Cora always tries to exude confidence about his team publicly because no team wants to see their manager seethe about losses. But Cora is human. Of course he’d love to pump his chest after beating his old team. Of course he’d love nothing more than to beat the Astros on his new home turf. That’s just human nature.
His answer was actually quite good. OK, maybe the losses don’t matter right now in the bigger scheme of things, but they will matter in October if these two teams meet in the playoffs. And that’s what Cora was trying to project.
And so on Saturday, having been through everything with this Astros team last season, he was not surprised that Alex Bregman, perhaps the hottest hitter in baseball and one of his personal projects last season, raised havoc on the Red Sox with a solo homer in the third inning — his 30th. Or that Charlie Morton, the pitcher he once talked about as having some of the best stuff in the Astros’ rotation, was able to throw five solid innings, limiting Cora’s Red Sox to only two runs.
After a stellar first game back from the disabled list, Eduardo Rodriguez gave up six hits and five runs in 3⅓ innings. This is not what Cora was looking for. This was disappointing. After David Price impressed with 6⅓ innings on Friday night, Rodriguez fumbled his chance. E-Rod is likely to be the fourth starter in Boston’s playoff rotation. How well he pitches is vital to the success of this Red Sox team. Rodriguez was having a very good season (12-3, 3.34 ERA entering the game) until the Astros tagged him Saturday.
The Sox bullpen, which threw 5⅔ scoreless innings at the Astros on Saturday (two by Bobby Poyner and two by Tyler Thornburg) was finally a bright spot. And it was welcome as Matt Barnes sits out with a hip problem and Joe Kelly got the night off after allowing three runs on Friday night.
But when a starting rotation can’t get deep into games, it puts pressure on the bullpen. As much as Cora would love to rest his starting pitchers, he also has to do the same for key members of the bullpen. It gets tricky even with a big lead like Boston has in the AL East.
The loss snapped a streak of 10 straight series wins at Fenway. It had been 40 years since the Red Sox went unbeaten in as many as 10 consecutive home series. They were 13-0-2 in 1978 and we know what happened that year. They are now 12-32 when they score three or fewer runs and 85-14 when they score four or more runs. They are 2-4 overall against Houston this season.
Video: George Springer robs Mitch Moreland of a hit in the first inning
What’s interesting is the fact that the Astros’ 89-53 record matches their best record through 142 games in franchise history, tying the 1998 team. The Astros have won seven straight and 14 of their last 17 games.

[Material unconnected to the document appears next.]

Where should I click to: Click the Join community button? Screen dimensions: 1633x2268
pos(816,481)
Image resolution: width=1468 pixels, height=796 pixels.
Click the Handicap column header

They are 49-21 on the road, the highest winning percentage (.700) in the majors.
Suffice to say, count the Astros as one very tough team here in September and likely in October.
The Red Sox have missed an opportunity for a statement, a chance for momentum if there is such a thing in baseball, against the defending World Series champions.
This series loss had to hurt the human side of Cora. But like he said, there’s one more chance to for redemption. And that would be worth all of these losses in September.